§ TO DO
Go through the data below and copy each line that includes "computer".
*** Begin section ***
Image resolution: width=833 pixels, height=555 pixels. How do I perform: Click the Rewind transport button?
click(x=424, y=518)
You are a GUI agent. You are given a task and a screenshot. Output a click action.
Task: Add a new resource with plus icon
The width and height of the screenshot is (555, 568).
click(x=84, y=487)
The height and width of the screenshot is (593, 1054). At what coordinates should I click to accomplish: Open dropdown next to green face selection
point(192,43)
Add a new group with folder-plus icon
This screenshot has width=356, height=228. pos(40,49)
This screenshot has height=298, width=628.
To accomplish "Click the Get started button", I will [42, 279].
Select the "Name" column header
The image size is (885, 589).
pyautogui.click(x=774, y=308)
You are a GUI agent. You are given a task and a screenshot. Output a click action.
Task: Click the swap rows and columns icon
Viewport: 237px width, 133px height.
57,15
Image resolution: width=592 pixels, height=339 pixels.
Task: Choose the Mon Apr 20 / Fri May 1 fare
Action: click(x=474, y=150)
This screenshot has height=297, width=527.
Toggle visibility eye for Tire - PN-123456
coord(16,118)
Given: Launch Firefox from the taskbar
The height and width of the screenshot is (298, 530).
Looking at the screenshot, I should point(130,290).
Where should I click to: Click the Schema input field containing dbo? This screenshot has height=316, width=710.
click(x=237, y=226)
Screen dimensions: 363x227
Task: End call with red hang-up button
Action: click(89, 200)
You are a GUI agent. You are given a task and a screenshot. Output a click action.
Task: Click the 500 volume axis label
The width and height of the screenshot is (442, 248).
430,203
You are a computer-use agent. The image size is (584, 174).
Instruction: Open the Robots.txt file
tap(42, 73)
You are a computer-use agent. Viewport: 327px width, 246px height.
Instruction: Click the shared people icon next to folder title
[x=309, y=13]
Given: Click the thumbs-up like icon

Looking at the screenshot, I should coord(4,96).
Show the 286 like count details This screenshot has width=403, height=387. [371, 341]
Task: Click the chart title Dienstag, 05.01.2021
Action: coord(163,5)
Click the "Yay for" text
*** End section ***
§ RESPONSE AREA
You are a computer-use agent. The image size is (584, 174).
You are a computer-use agent. Viewport: 327px width, 246px height.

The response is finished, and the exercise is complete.